Unraveling the Complex Threads of Cheating: Right, Wrong, or Misunderstood?

In a bygone era, the mere mention of ‘cheating’ would send shivers down spines, making people gasp and question the very essence of love. Fast forward to today, and you might hear a nonchalant “it’s not a big deal” tossed around. The concept of ‘true love’ that once held a sacred place in hearts now seems to exist mainly in the annals of history.

As someone who once held steadfast to romantic ideals nurtured on a diet of Yash Raj films, I found myself grappling with the question of whether this shift in attitudes towards cheating is a passing trend or a reflection of a broader cultural and ideological transformation within our generation. Are we slowly moving towards a mindset that, rather than being inherently wrong, is gravely misunderstood?

Is Cheating Becoming the New Normal?

When we engage in conversations with individuals from different walks of life, it becomes evident that while some still adhere to traditional notions of relationships and fidelity, a growing number have begun to question the relevance of unwavering loyalty. Is it a human trait? Is it the influx of options offered by dating apps like Tinder, Bumble, or even Instagram DMs? Or is it something entirely different?
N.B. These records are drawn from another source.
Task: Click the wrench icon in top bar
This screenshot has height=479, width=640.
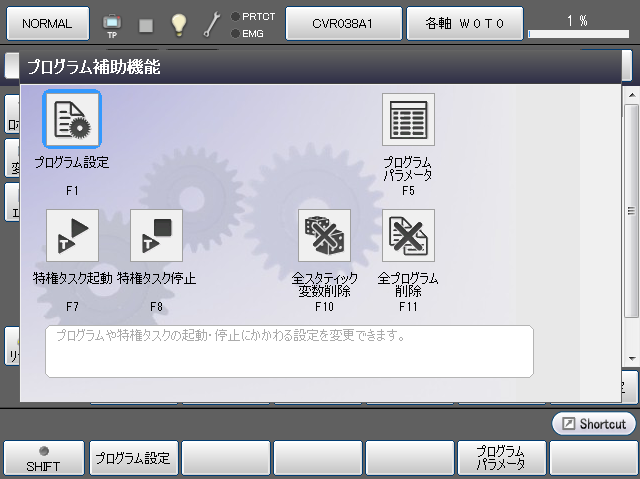Action: click(x=211, y=24)
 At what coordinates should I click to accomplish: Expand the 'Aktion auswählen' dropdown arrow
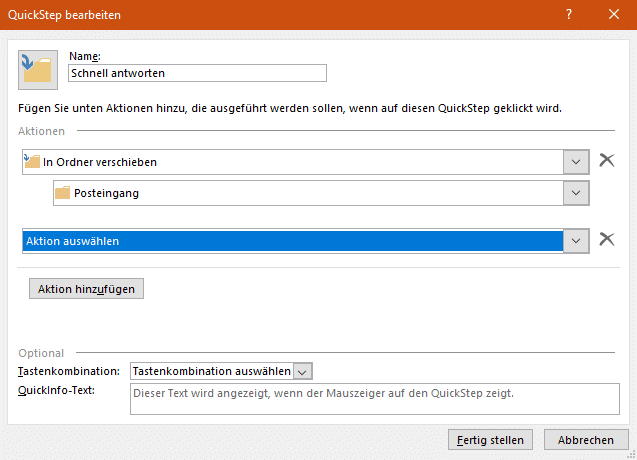click(x=576, y=241)
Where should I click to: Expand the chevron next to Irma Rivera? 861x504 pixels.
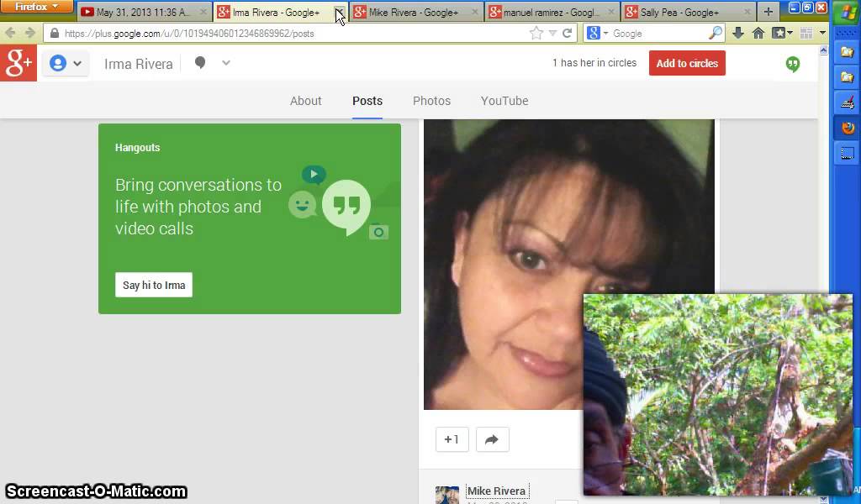click(226, 63)
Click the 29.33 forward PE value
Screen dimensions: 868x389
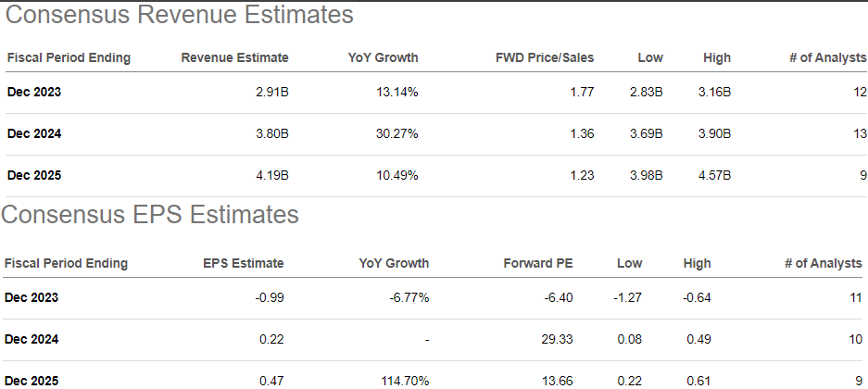pyautogui.click(x=558, y=339)
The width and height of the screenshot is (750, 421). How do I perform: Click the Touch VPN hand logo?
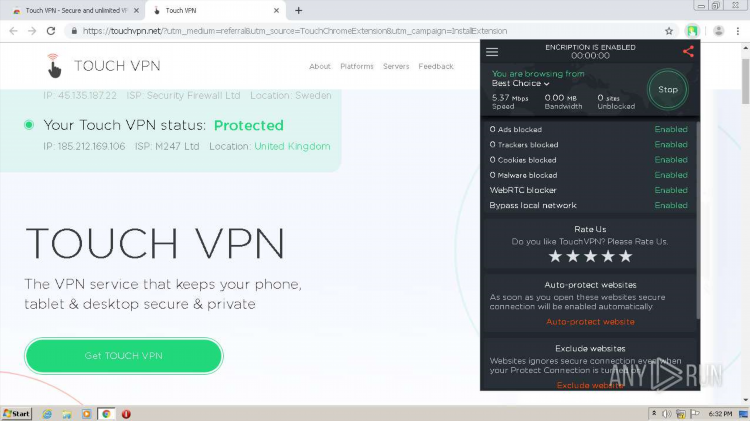[x=54, y=66]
The idea of happiness has also undergone a transformation. For many in today’s generation, happiness is viewed as an experience rather than a destination or a reward for adhering to societal norms. They resist feeling bound by the expectations of doing things that don’t align with their natural inclinations. They seek thrills, adventures, stories, and constant validation, whether through social media likes or attention in a club. And from a certain perspective, is there anything wrong with this? While my inner romantic might compose a lengthy essay to the contrary, I find it increasingly challenging to condemn these actions.

Reevaluating Monogamy

According to Kelly Campbell, Ph.D., a Professor of Psychology at California State University, “We don’t know if humans are even meant to be monogamous. It’s just that some people are naturally more in line with those views, and others are not.” This viewpoint prompts us to reconsider whether monogamy, as traditionally perceived, aligns with our fundamental nature.

When discussing the morality of cheating, a friend who had experienced both sides – as a cheater and the one cheated on – offered a unique perspective. “Most people who cheat are in otherwise happy relationships. They tick all the boxes society deems necessary for a content life – a stable partner, love, recognition, date nights, consistent intimacy, and social status. So why cheat?” my friend pondered.
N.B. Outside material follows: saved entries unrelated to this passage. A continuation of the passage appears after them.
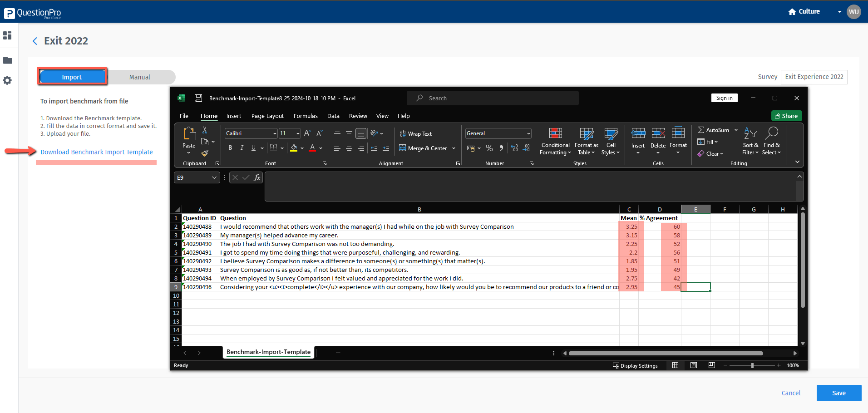Select the Benchmark-Import-Template sheet tab
This screenshot has height=413, width=868.
[268, 352]
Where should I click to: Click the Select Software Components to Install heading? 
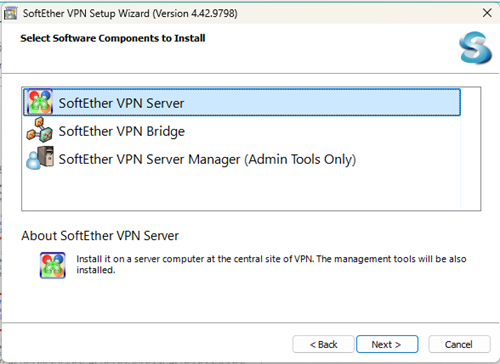[x=113, y=38]
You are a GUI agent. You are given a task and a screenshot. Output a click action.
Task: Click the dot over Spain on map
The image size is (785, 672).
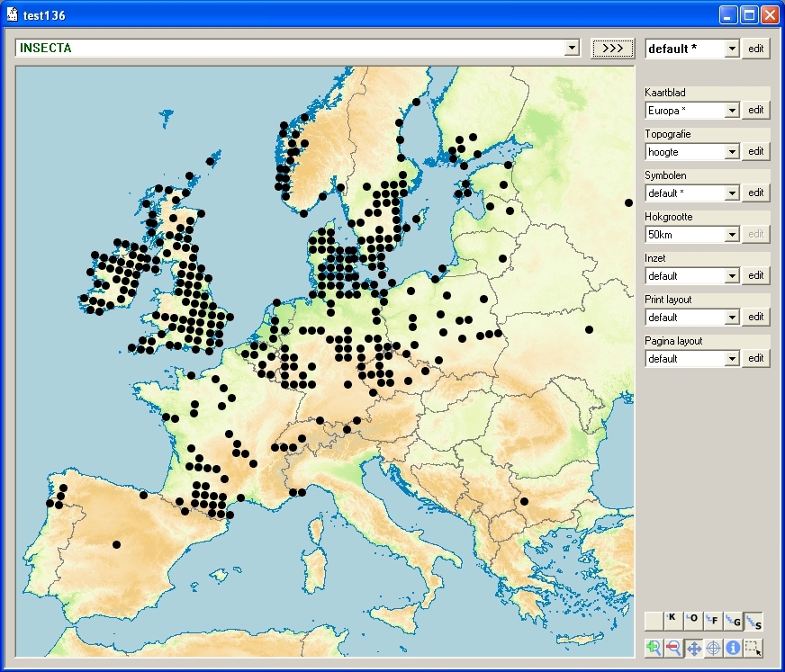[116, 544]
“People cheat because, despite having everything the world deems essential for a happy life, there’s a part of them that remains unsatisfied. That part craves occasional exploration to fulfill its desires. It doesn’t necessarily imply a rejection of everything else they value. However, society tends to reduce a person who cheats to just that – a cheater, overshadowing all other aspects of their identity.”

Beyond the Physical Act: Understanding the Disconnect

It’s commonly believed that cheating revolves around sex, but it’s more about everything surrounding it. There must have been some form of disconnect – emotional neglect, physical incompatibility, or ideological differences. Sex isn’t the cause; it serves as the medium.
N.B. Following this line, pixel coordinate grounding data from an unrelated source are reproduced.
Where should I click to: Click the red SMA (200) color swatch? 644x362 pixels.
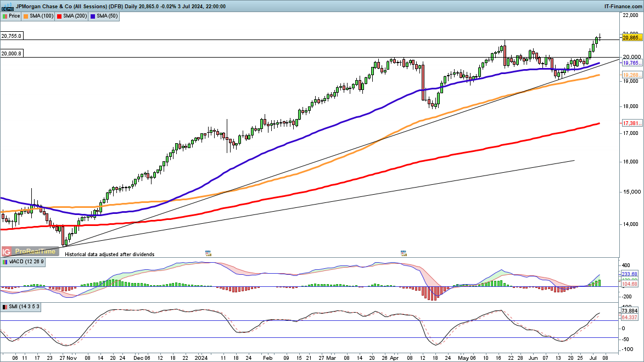pyautogui.click(x=59, y=16)
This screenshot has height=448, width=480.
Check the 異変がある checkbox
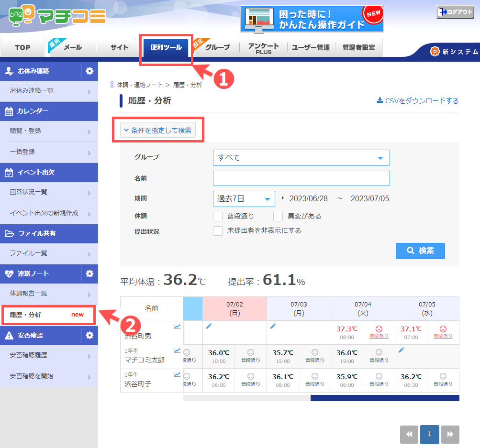tap(278, 216)
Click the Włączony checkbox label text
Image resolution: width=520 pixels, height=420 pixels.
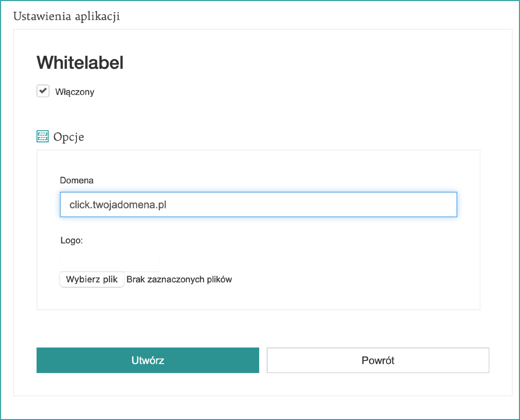[x=75, y=92]
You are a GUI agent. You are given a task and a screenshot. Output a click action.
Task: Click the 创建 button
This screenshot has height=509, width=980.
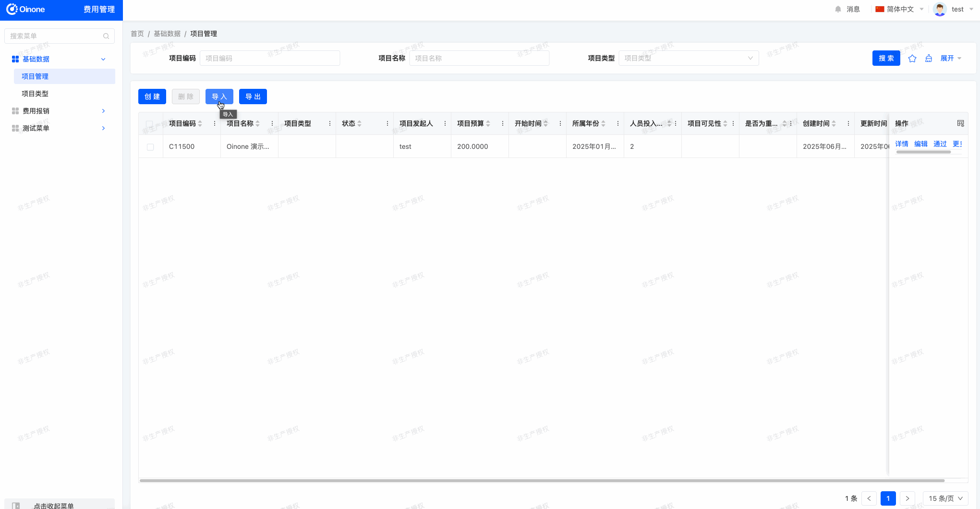[152, 97]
In France, women have described cheating as ‘unfortunate yet inevitable,’ providing insight into the concept of ‘if you love them, accept them for who they are.’ They’ve accepted that while a part of their partner yearns for someone else, the same person also provides, cares, and loves them in unique, albeit unconventional ways.

Embracing ‘What Is’ Over ‘What Should Be’

So, is our struggle to comprehend infidelity driven by discomfort and resistance to change? Could acknowledging infidelity as an ‘uncommon’ aspect of our lives hold the key to happiness? While there may not be a universally accepted answer to this question, it’s worth pondering the adage: “If history repeats itself, how incapable are we as human beings of learning?”